PROBLEM DETAILS = Copy out every line of the listing below with no changes at all.

****************

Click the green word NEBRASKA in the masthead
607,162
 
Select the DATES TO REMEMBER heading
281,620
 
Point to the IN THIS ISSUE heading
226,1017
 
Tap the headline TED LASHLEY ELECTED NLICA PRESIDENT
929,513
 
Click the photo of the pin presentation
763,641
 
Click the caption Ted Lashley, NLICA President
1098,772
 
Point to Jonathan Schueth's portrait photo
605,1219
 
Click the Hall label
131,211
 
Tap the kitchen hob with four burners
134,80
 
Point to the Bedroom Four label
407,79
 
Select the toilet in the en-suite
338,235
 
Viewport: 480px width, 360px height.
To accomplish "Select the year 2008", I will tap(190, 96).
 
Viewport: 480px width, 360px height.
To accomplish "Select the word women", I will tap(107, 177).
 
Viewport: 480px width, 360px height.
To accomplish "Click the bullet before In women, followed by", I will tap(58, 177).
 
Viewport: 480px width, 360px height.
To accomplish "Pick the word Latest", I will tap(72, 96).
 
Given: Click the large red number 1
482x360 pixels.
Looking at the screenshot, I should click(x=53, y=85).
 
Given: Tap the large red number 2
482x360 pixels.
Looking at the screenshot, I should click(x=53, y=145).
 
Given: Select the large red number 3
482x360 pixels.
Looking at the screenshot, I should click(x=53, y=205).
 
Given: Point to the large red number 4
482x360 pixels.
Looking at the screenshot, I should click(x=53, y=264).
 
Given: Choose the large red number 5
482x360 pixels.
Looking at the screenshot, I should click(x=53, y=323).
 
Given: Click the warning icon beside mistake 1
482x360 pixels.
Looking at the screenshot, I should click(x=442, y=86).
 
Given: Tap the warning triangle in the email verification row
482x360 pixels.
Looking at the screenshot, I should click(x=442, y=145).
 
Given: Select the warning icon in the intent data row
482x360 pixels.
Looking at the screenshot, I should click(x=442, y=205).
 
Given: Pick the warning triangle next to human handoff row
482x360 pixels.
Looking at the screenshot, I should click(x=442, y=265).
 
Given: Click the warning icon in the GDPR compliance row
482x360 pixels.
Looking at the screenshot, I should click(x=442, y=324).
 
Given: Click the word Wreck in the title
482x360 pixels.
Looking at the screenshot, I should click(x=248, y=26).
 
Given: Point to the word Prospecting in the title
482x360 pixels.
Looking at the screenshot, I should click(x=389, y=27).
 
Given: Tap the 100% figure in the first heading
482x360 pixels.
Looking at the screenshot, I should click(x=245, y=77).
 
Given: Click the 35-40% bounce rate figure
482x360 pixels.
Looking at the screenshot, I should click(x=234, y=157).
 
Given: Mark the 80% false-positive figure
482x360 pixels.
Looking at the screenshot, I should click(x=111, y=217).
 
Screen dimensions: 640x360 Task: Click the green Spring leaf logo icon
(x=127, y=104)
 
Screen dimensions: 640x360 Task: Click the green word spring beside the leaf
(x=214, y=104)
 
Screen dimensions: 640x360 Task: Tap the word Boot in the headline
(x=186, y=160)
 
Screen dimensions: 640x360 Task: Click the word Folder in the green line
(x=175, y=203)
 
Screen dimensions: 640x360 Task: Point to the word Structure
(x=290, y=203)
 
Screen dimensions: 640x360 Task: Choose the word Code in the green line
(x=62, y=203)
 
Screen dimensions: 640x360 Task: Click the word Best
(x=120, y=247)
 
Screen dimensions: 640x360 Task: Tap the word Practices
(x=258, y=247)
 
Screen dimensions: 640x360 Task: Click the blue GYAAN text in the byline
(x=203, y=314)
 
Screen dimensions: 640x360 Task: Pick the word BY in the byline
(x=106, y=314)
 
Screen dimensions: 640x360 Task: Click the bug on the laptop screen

****************

TASK RESULT =
Click the green word NEBRASKA in the masthead
607,162
 
Select the DATES TO REMEMBER heading
281,620
 
Point to the IN THIS ISSUE heading
226,1017
 
Tap the headline TED LASHLEY ELECTED NLICA PRESIDENT
929,513
 
Click the photo of the pin presentation
763,641
 
Click the caption Ted Lashley, NLICA President
1098,772
 
Point to Jonathan Schueth's portrait photo
605,1219
 
Click the Hall label
131,211
 
Tap the kitchen hob with four burners
134,80
 
Point to the Bedroom Four label
407,79
 
Select the toilet in the en-suite
338,235
 
Viewport: 480px width, 360px height.
To accomplish "Select the year 2008", I will tap(190, 96).
 
Viewport: 480px width, 360px height.
To accomplish "Select the word women", I will tap(107, 177).
 
Viewport: 480px width, 360px height.
To accomplish "Click the bullet before In women, followed by", I will tap(58, 177).
 
Viewport: 480px width, 360px height.
To accomplish "Pick the word Latest", I will tap(72, 96).
 
Given: Click the large red number 1
482x360 pixels.
Looking at the screenshot, I should click(x=53, y=85).
 
Given: Tap the large red number 2
482x360 pixels.
Looking at the screenshot, I should click(x=53, y=145).
 
Given: Select the large red number 3
482x360 pixels.
Looking at the screenshot, I should click(x=53, y=205).
 
Given: Point to the large red number 4
482x360 pixels.
Looking at the screenshot, I should click(x=53, y=264).
 
Given: Choose the large red number 5
482x360 pixels.
Looking at the screenshot, I should click(x=53, y=323).
 
Given: Click the warning icon beside mistake 1
482x360 pixels.
Looking at the screenshot, I should click(x=442, y=86).
 
Given: Tap the warning triangle in the email verification row
482x360 pixels.
Looking at the screenshot, I should click(x=442, y=145).
 
Given: Select the warning icon in the intent data row
482x360 pixels.
Looking at the screenshot, I should click(x=442, y=205).
 
Given: Pick the warning triangle next to human handoff row
482x360 pixels.
Looking at the screenshot, I should click(x=442, y=265).
 
Given: Click the warning icon in the GDPR compliance row
482x360 pixels.
Looking at the screenshot, I should click(x=442, y=324).
 
Given: Click the word Wreck in the title
482x360 pixels.
Looking at the screenshot, I should click(x=248, y=26).
 
Given: Point to the word Prospecting in the title
482x360 pixels.
Looking at the screenshot, I should click(x=389, y=27).
 
Given: Tap the 100% figure in the first heading
482x360 pixels.
Looking at the screenshot, I should click(x=245, y=77).
 
Given: Click the 35-40% bounce rate figure
482x360 pixels.
Looking at the screenshot, I should click(x=234, y=157).
 
Given: Mark the 80% false-positive figure
482x360 pixels.
Looking at the screenshot, I should click(x=111, y=217).
 
Screen dimensions: 640x360 Task: Click the green Spring leaf logo icon
(x=127, y=104)
 
Screen dimensions: 640x360 Task: Click the green word spring beside the leaf
(x=214, y=104)
 
Screen dimensions: 640x360 Task: Tap the word Boot in the headline
(x=186, y=160)
 
Screen dimensions: 640x360 Task: Click the word Folder in the green line
(x=175, y=203)
 
Screen dimensions: 640x360 Task: Point to the word Structure
(x=290, y=203)
 
Screen dimensions: 640x360 Task: Choose the word Code in the green line
(x=62, y=203)
 
Screen dimensions: 640x360 Task: Click the word Best
(x=120, y=247)
 
Screen dimensions: 640x360 Task: Tap the word Practices
(x=258, y=247)
 
Screen dimensions: 640x360 Task: Click the blue GYAAN text in the byline
(x=203, y=314)
 
Screen dimensions: 640x360 Task: Pick the word BY in the byline
(x=106, y=314)
 
Screen dimensions: 640x360 Task: Click the bug on the laptop screen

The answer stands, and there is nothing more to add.